If you have to use externally hosted resources such as javascript libraries then at a minimum you should verify regularly that the code has not changed (you have to hope that you are looking at the same code that your users see) and (this goes for locally hosted code as well) before initial deployment you should verify thoroughly that the code does only what it is supposed to do. Pick the most trustworthy and largest possible party to do the hosting for you to reduce the risk of the domain being hijacked or a replacement snuck in under the radar without it being noticed.

Avoid including resources from smaller companies, copy them to your own server if the license allows it, or find an alternative on a host with good reputation.

By far the safest approach for website owners that care about their users and their users privacy is to simply not include anything at all from other people’s servers. The downside of this is that your users will download a few extra copies of some of the more common libraries but that’s a very small price to pay for a significant reduction in risk. Google analytics junkies in particular will have to weigh whether they feel their users privacy is more important to them than their ability to analyze their users movements on the site. Especially the number of adult sites and anonymous tip sites (for things such as child abuse, crime reporting, bullying reporting) and other sites in a similar vein that contain google analytics tags is food for thought.

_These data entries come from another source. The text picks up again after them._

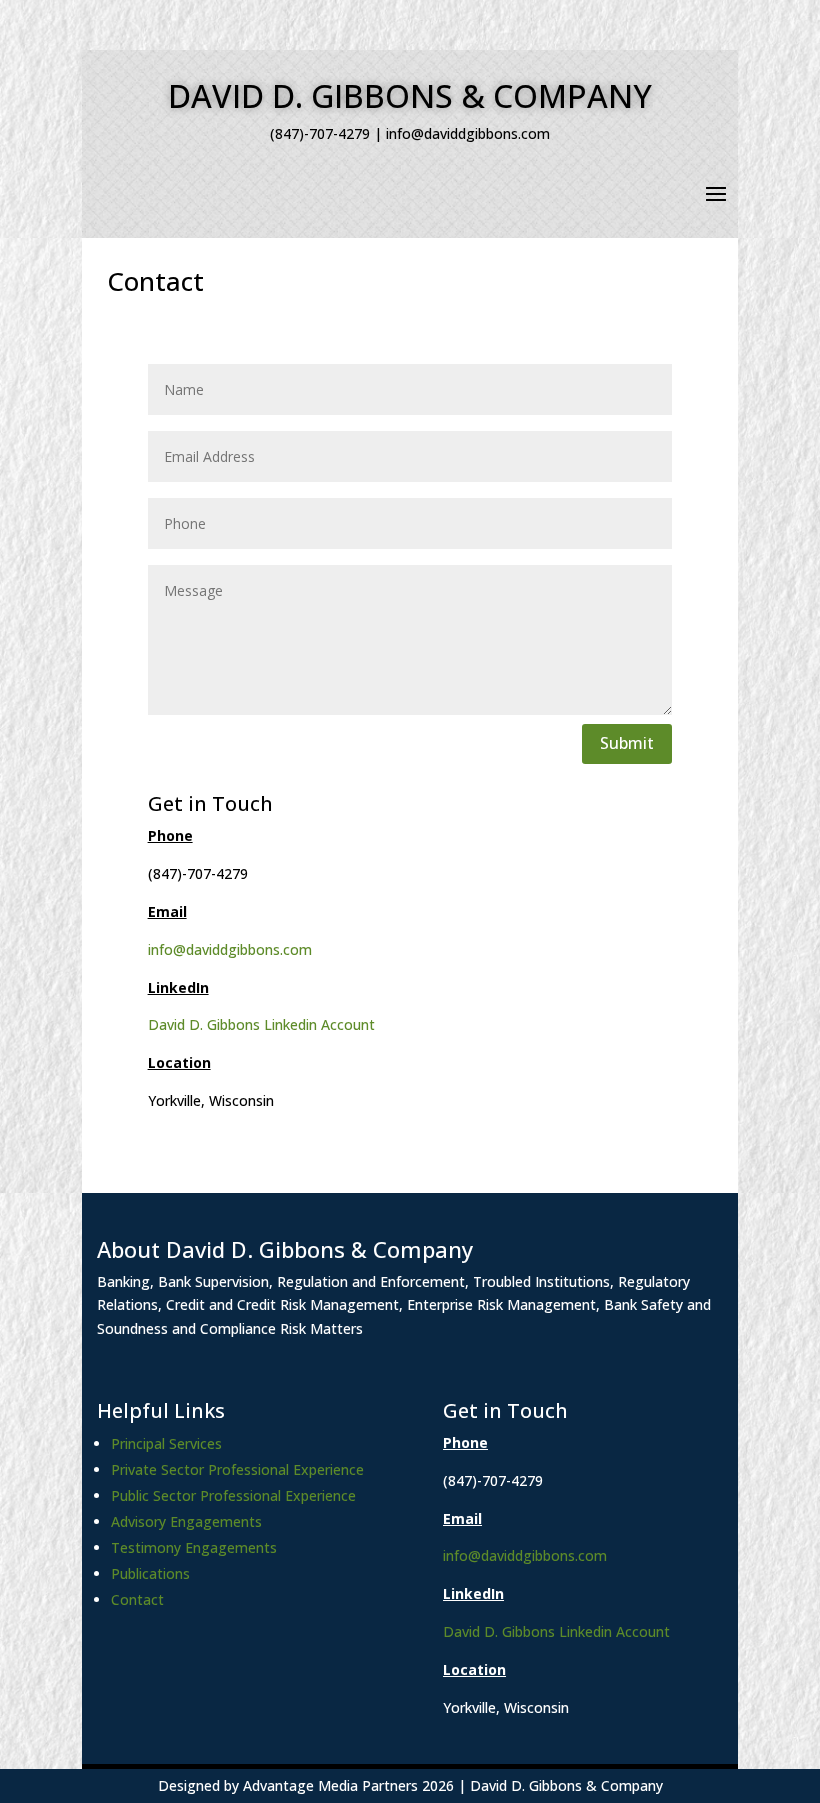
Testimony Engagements (194, 1547)
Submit (627, 743)
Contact (137, 1599)
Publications (150, 1573)
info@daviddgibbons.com (230, 949)
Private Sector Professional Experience (237, 1469)
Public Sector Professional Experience (233, 1495)
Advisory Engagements (186, 1521)
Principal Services (166, 1443)
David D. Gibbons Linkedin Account (261, 1024)
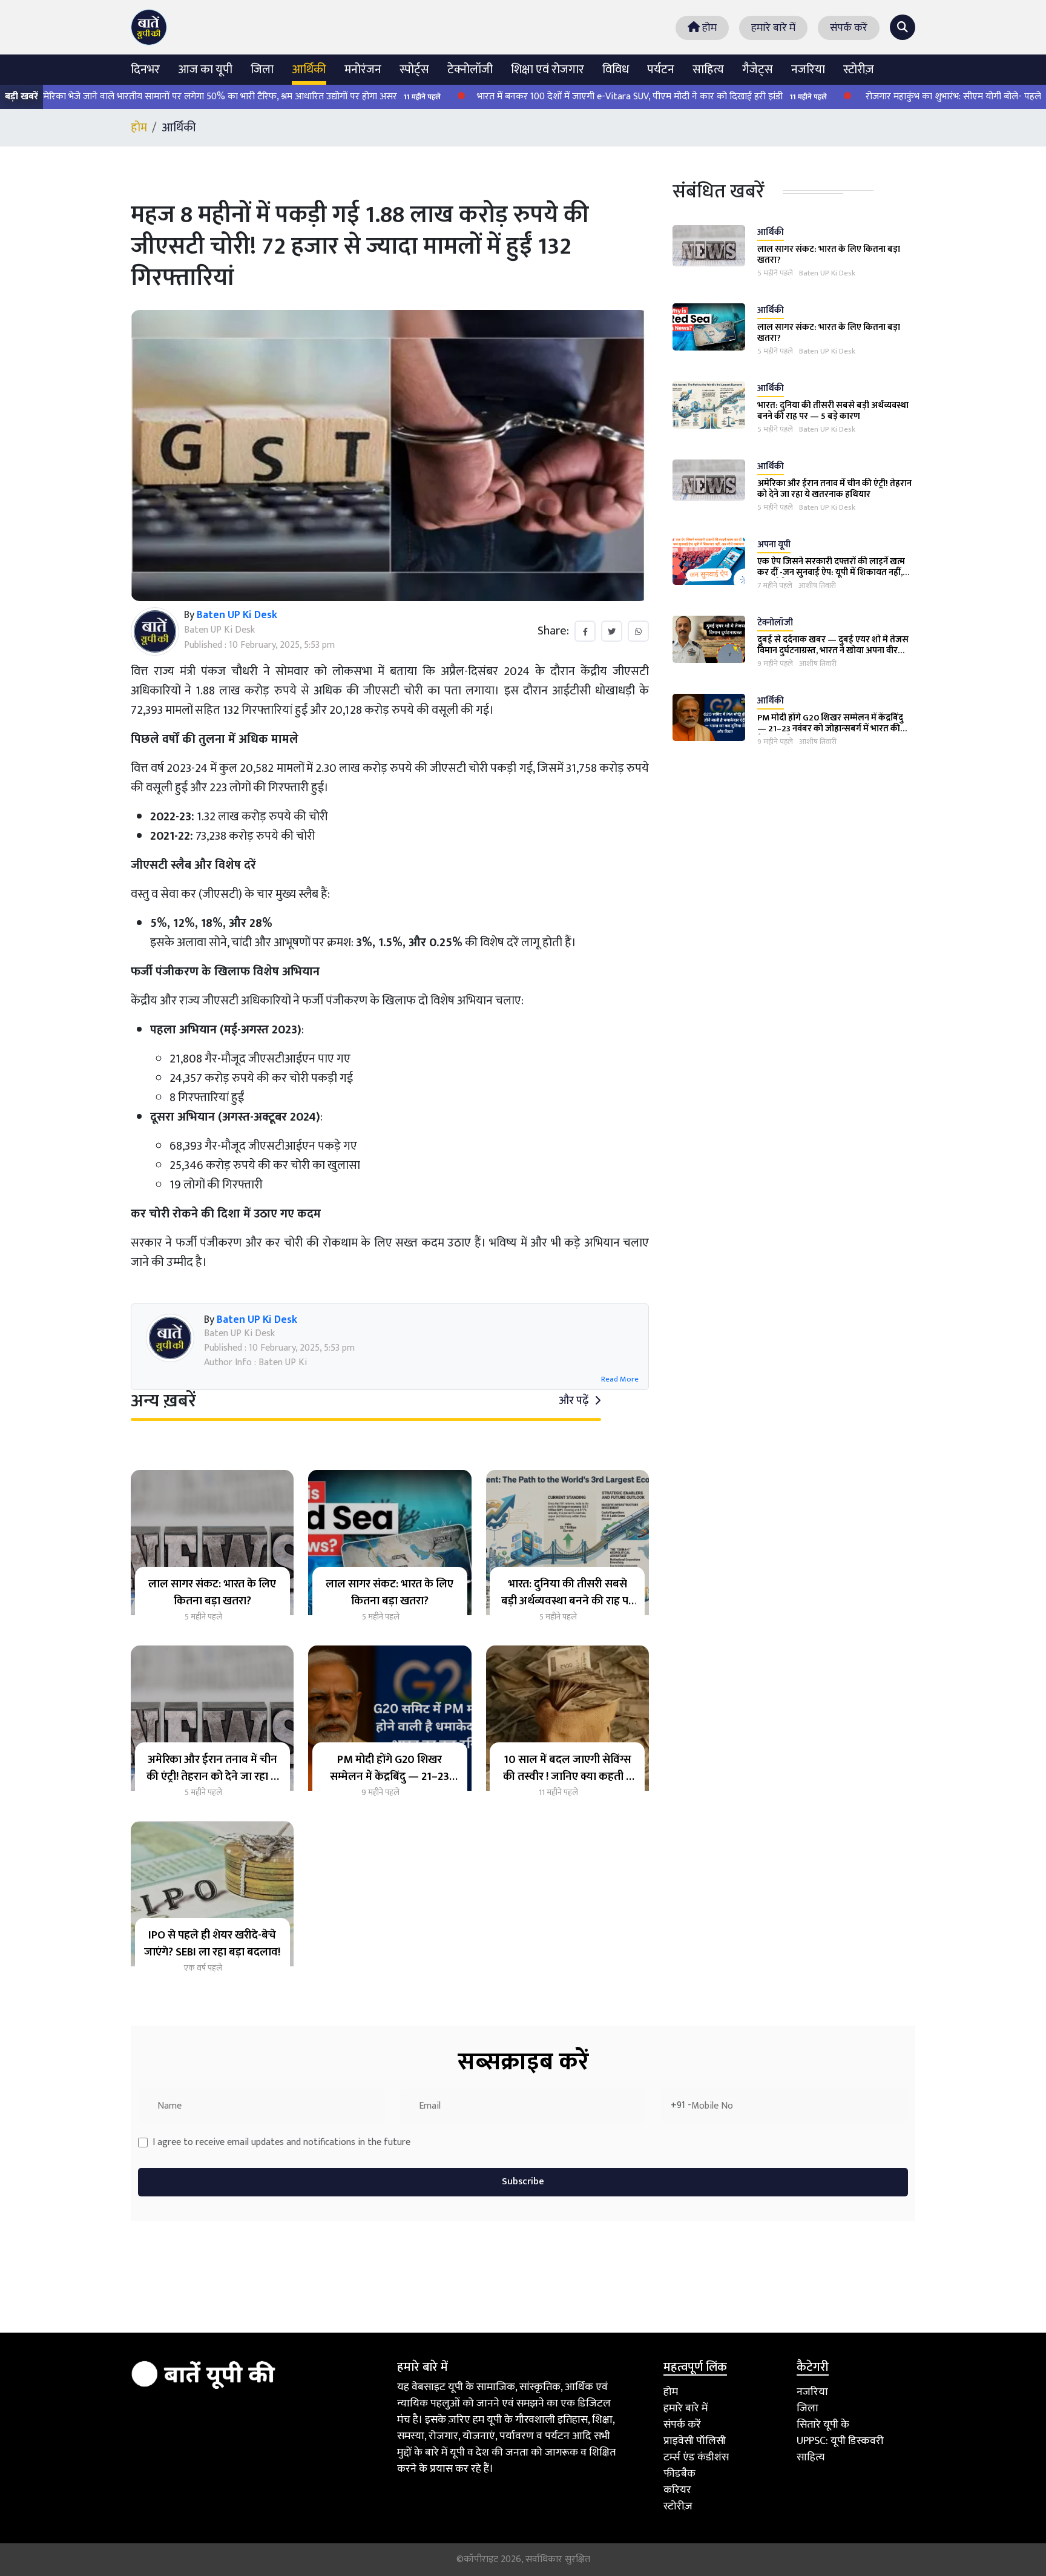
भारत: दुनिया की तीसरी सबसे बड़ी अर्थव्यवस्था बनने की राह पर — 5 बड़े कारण (833, 411)
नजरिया (808, 69)
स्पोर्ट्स (414, 69)
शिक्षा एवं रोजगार (547, 69)
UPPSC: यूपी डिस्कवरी (840, 2441)
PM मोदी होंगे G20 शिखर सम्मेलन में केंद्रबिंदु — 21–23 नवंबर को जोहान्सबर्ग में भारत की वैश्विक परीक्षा (830, 728)
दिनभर (145, 69)
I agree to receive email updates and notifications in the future (281, 2142)
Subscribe (523, 2181)
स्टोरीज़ (858, 69)
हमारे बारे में (773, 28)
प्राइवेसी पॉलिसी (694, 2441)
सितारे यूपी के (823, 2425)
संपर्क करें (848, 28)
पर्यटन (660, 69)
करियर (677, 2490)
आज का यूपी (205, 69)
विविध (615, 69)
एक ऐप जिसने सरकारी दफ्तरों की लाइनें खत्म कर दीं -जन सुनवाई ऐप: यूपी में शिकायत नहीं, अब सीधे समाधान (831, 572)
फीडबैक (679, 2474)
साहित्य (708, 69)
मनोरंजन (362, 69)
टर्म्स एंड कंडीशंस (696, 2457)
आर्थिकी (309, 69)
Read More (620, 1380)
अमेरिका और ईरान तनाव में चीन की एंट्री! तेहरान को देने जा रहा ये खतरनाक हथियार (834, 489)
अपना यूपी (774, 545)
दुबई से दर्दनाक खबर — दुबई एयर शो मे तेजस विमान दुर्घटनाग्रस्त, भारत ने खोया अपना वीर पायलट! (833, 650)
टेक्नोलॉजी (470, 69)
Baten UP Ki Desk (827, 274)
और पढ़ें (575, 1401)
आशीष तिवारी (817, 586)
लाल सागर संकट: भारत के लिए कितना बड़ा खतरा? (828, 255)
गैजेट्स (757, 69)
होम (708, 28)
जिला (262, 69)
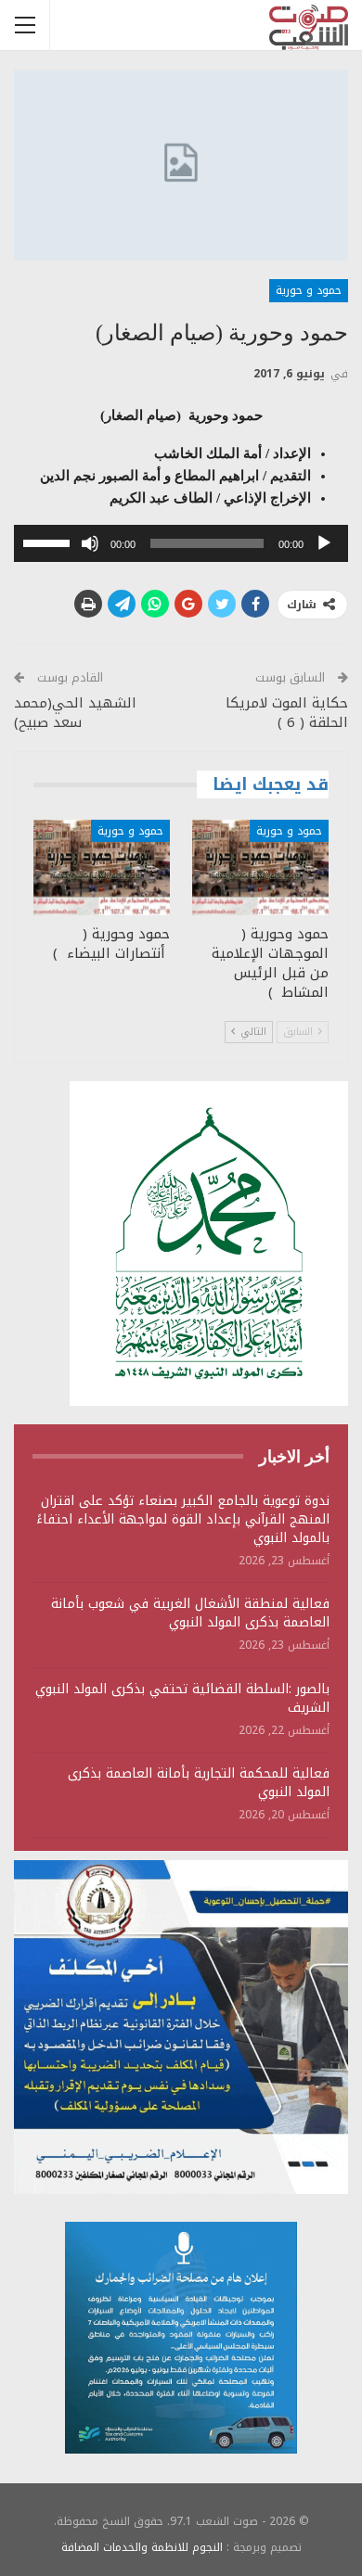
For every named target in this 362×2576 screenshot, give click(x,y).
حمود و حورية (309, 290)
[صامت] (90, 543)
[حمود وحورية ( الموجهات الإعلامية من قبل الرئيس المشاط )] (260, 867)
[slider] (49, 541)
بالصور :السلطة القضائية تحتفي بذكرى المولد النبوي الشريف (182, 1698)
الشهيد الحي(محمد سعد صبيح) (75, 712)
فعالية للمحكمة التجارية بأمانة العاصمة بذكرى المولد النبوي (199, 1782)
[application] (181, 543)
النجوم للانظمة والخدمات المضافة (142, 2547)
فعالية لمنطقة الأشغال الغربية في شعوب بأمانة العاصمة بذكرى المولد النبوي (190, 1613)
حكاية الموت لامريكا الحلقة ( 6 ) (287, 712)
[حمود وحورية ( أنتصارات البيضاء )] (101, 867)
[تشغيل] (324, 543)
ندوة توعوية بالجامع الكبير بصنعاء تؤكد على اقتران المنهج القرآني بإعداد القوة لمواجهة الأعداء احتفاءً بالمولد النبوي (183, 1519)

As a user the cure is a lot harder to enforce, but installing a plug-in such as Ghostery certainly won’t hurt, it won’t block all third party javascript but it will at least reduce your exposure a bit (on top of making webpages faster to load). (Funny, while verifying the links in the post I noticed that ghostery blocks google and marketo on their own site…)

In the slightly longer term there will be something called Subsource integrity hashes’ which should take care of at least the risks of code being changed out from under the website embedding it (Thanks to HN users mangeletti and cbr).

(dis)Honorable Mentions

Some things that popped up while doing the work that struck me as worth reporting even though they are not about large numbers of websites.

  • Not-so-anonymous: WeTip.com
    wetip.com allows you to anonymously report crimes. Anonymous for small values of anonymous, the site does not even use encryption and on the page with the form it contains an 'add this' widget and a font from google, so I guess that as long as you don't mind those parties and everybody that sits on the pipes between you and wetip.com knowing that you reported a crime you should be fine. And if you end up not being fine then you have another crime to report (maybe use the phone in that case?). This is no the only anonymous tip site that made these (and other) mistakes but it serves as a good example.
  • We-like-requests: Dailymail.co.uk
    The homepage of the DailyMail (that paragon of journalistic virtue) loads a whopping 720 requests and takes over a minute on my broadband connection to completely load.
  • Some major brand websites are using evercookies.
    I'm not quite ready to name them because it may very well be that the included bits and pieces are from an advertising company with questionable ethics but this is really very bad, more to follow.

Many thanks to the creators of phantomjs that made the programming behind this project much simpler than it would have otherwise been.